How Far Can Canopy Growth (TSE:WEED) Really Fall?

It’s been a rough year for high-growth cannabis stock Canopy Growth (TSX:WEED). The company’s stock price has lost more than half of its value since January highs and a lot of investors are currently deep in the red.

With new management and extensive plans in place for growth the real question is, when does the bleeding stop? At what point is Canopy Growth going to reverse this slide?

The road to profitability with Canopy Growth (TSE:WEED)

Canopy Growth, along with Constellation Brands help are trying to diversify and develop a portfolio of higher margin products to drive revenue. These are expected to include drinks, edibles, vape products, oils, skin creams and more.

The issue with this rapid expansion is often excessive expenditures and debt. Both institutional and retail investors are getting frustrated with Canopy’s inability to deliver. Over the last 4 quarters, Canopy has missed on bottom line expectations every time. Its most recent quarter was by far the worst, with the company posting a loss of $3.70 a share when earnings of $0.37 were expected. The company lost a whopping $1.28 billion in Q1, the largest loss ever recorded for a cannabis company in a single quarter.

The company is seeing extensive revenue growth. In fact, quarterly revenue growth sits at an astonishing 249%. However, at what point is Canopy expected to turn the corner and start generating profits? The markets have been punishing Canopy for its lack of forward progress in anything but revenue generation, and I would expect this to continue in the future.

Vaping bans could hamper higher margin sales

Public enemy number one in the vaping industry right now seems to be vaping oils infused with THC. Now, you could argue that the products that are making people sick (and even killing people) are black market products, but that doesn’t change the fact the United States government is coming down hard and fast on the industry.

The illness and the moves to ban flavored e-cigarettes damages the reputation of such products and the companies that produce them, and in the end could have a detrimental affect on the cannabis industry.

The road could be long, but there is potential at current price points

Canopy falling off a cliff in 2019 has presented potential investors with a fairly nice entry point if they are interested in the cannabis industry. Buying into Canopy Growth at its peaks in the high $60’s was essentially capital suicide, but at the $30 price level Canopy is more than likely going to start getting some looks again.

Market uncertainty hasn’t helped, as the TSX has taken a thumping over the last couple weeks. If there is one thing most investors don’t have time for in harsh market conditions, its high profile growth stocks that have yet to show profitability.
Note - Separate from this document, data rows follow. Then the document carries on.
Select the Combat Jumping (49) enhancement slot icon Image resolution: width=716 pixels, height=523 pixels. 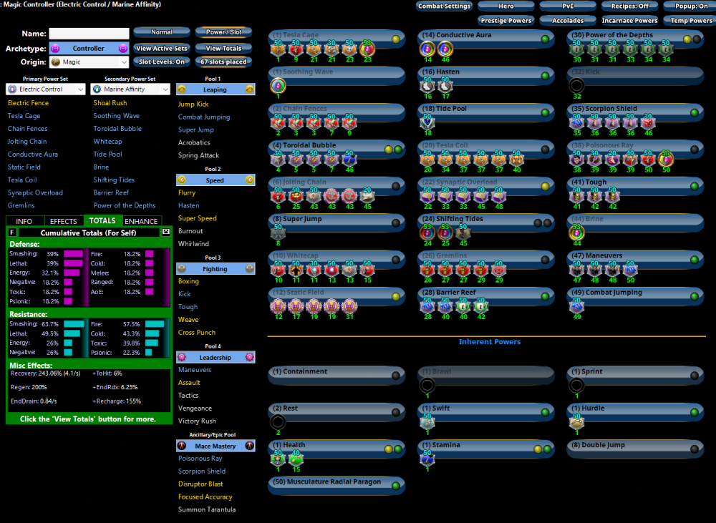[576, 306]
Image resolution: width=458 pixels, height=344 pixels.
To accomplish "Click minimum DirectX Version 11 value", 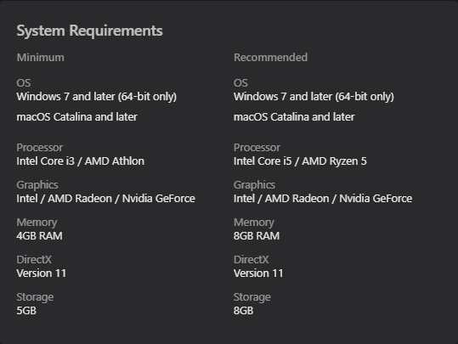I will [41, 274].
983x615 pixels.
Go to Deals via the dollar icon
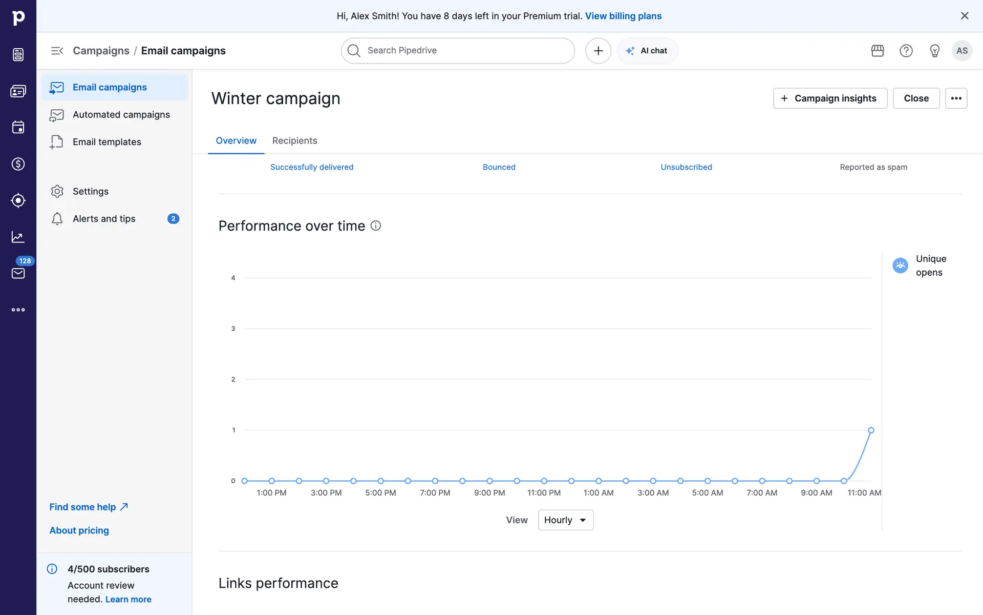coord(18,164)
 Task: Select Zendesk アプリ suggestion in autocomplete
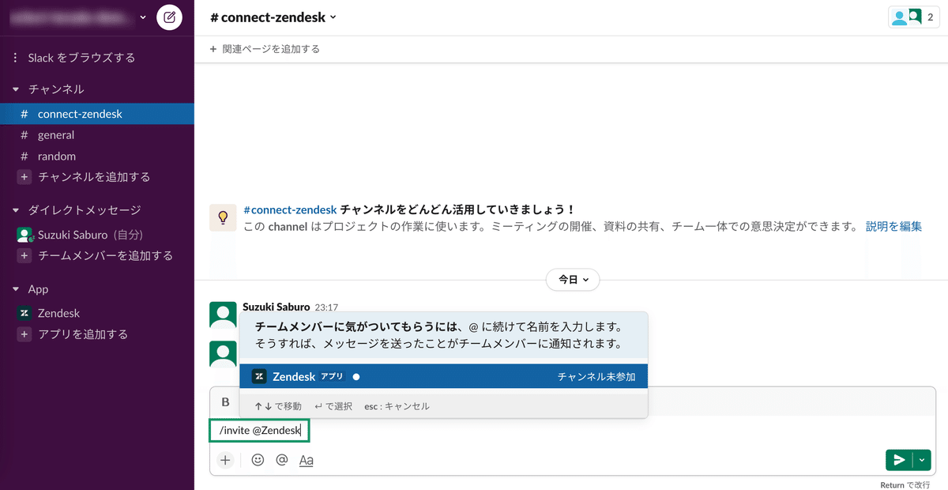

Canopy Growth is the best performing stock on the TSX over the last three years, and has built a solid portfolio of assets to succeed. The difficulty lies within management spending wisely and starting to produce better than expected results. 

Revenue growth right now, especially when compared year over year is a little misleading, as cannabis wasn’t legal until October 2018. Once we get into a full year of cannabis legalization, we will start to get a better picture of how fast these companies are truly growing revenue.

 

2 thoughts on “How Far Can Canopy Growth (TSE:WEED) Really Fall?”

  1. Hey Tom. Until these companies start posting legalization year over year growth, we’re really not going to get a clear picture of how they are growing.

    Consistent earnings misses, massive reduced guidances from HEXO, manipulation from Canntrust. The industry can’t seem to buy a break.

    These companies aren’t exactly young anymore, and most all of them aren’t even close to profitability. At $25 a share, Canopy is still trading at over 30 times sales and 32 times earnings. The company is also buried in debt, with a debt to equity ratio of nearly 40. Compare this to a high profile growth stock like Shopify, who is trading at 30 times sales, and has a D/E of 3.94.

    In my opinion, these companies have taken advantage of the fact they are reporting year over year revenue growth and comparing it to quarters where cannabis wasn’t even legal.